Sa démission nous est annoncée pour le 19 août. Il aura exercé ses fonctions pendant seize mois. Au bout de son long calvaire, le pays compte officiellement 200 000 chômeurs de plus.
Faut-il, comme je suis tenté de le penser, considérer que la législation sociale et fiscale, ce fameux "modèle social français", plombe l'embauche dans le secteur productif et concurrentiel… et, par conséquent qu'aucun ministre ne saurait y remédier sans une refonte totale du droit social, et sans l'institution d'une réglementation identique, là où il y a marché commun, libre circulation des biens, des personnes et des capitaux.
Faut-il, au contraire, imputer la dégradation des statistiques à cet aimable dilettante ?
Si l'on devait se fier aux réseaux sociaux et aux remugles médiatiques, le jugement tombe, sans appel. Il s'agissait d'un courtois incapable, pensent, à la fois, ses adversaires de droite et, fielleusement, ses excellents camarades de gauche.
Hollande, dont le maire de Dijon semble proche, prétend pourtant conditionner sa candidature à la prochaine élection présidentielle à une "baisse crédible du chômage."
Mais qu'ont-ils fait les deux compères ? Rien ou presque en réalité. Uniquement de la communication.
Que pouvaient-ils faire ? Dans le contexte actuel de la démocratie française, et de la compétition économique, pas grand-chose.

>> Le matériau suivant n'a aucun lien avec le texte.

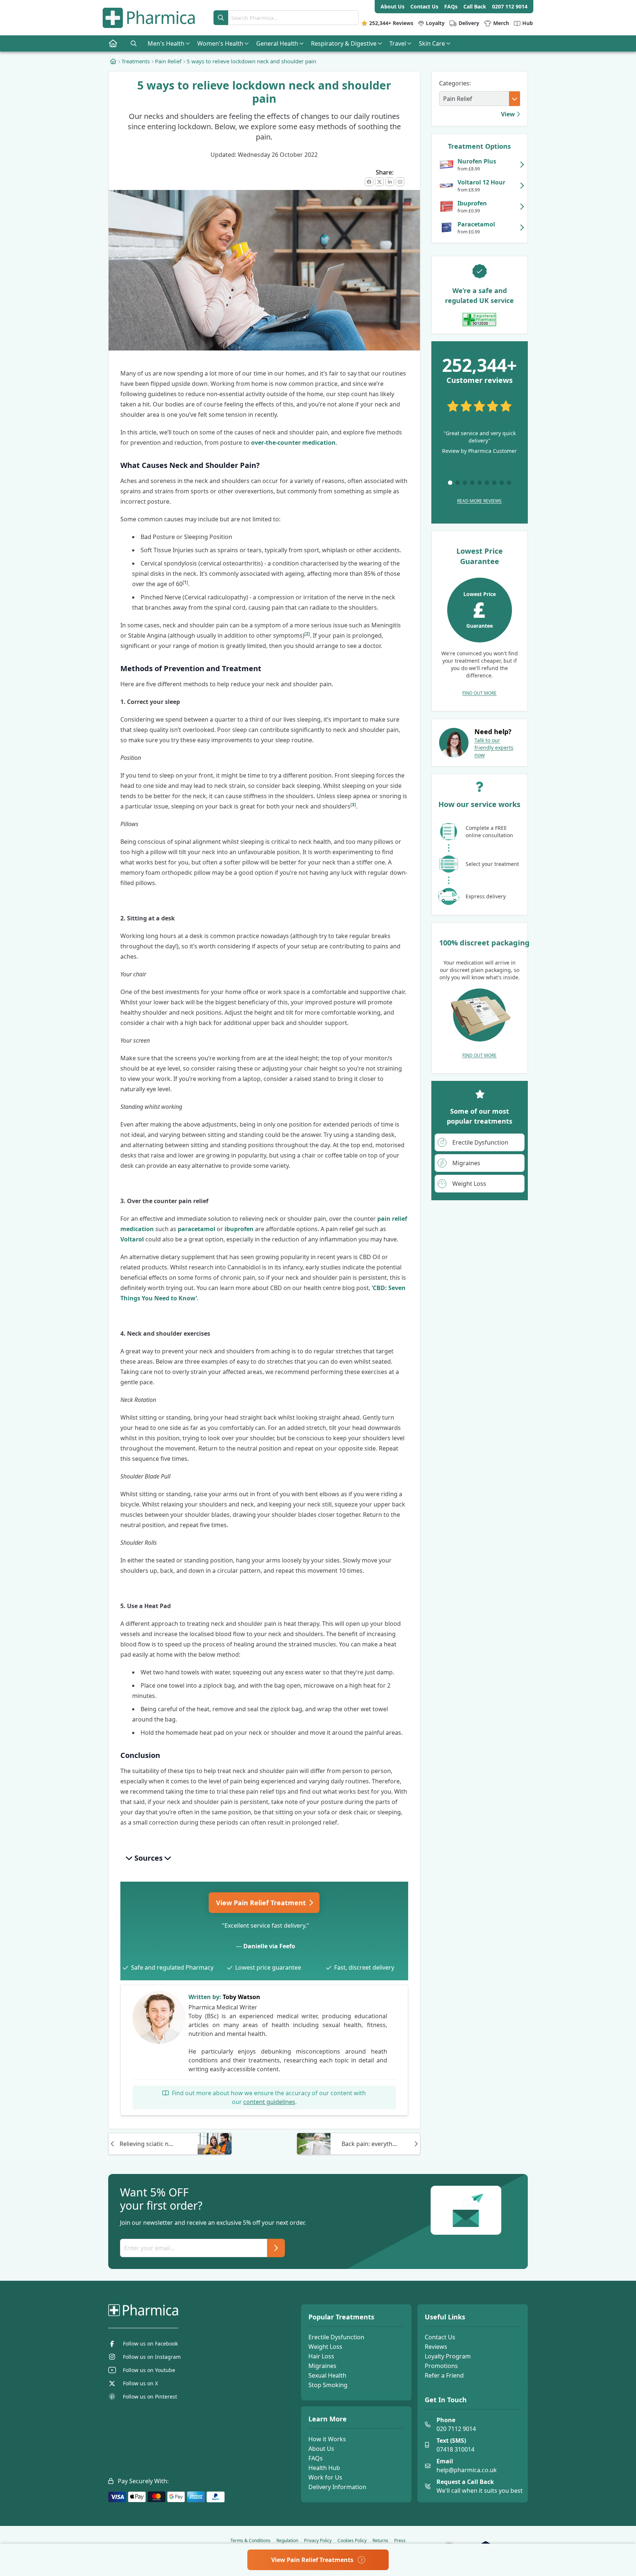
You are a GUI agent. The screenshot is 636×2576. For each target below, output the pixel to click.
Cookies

Écoutons le fourbe Bartolone à propos de son camarade de parti. Le président de l'Assemblée nationale excelle à l'enfoncer : "Il part avec des résultats qui sont ceux que l'on connaît. (...) Un bilan entre deux. (...) Nous ne sommes pas encore au moment du résultat, je le regrette mais je suis sûr que ça va venir (…) Nous n'avons pas encore réussi à inverser cette courbe mais ça viendra compte tenu des dispositions présentées par Rebsamen qui permettent de muscler nos entreprises". (1)⇓
Ministre, François Rebsamen a parfaitement pu mesurer le pouvoir de nuisance de l'assemblée et de sa présidence : "Mon bilan c'est aussi le sien", a-t-il donc répondu, un peu plus tard dans la journée, apprenant les circonlocutions hypocrites de ce vénéneux commentateur.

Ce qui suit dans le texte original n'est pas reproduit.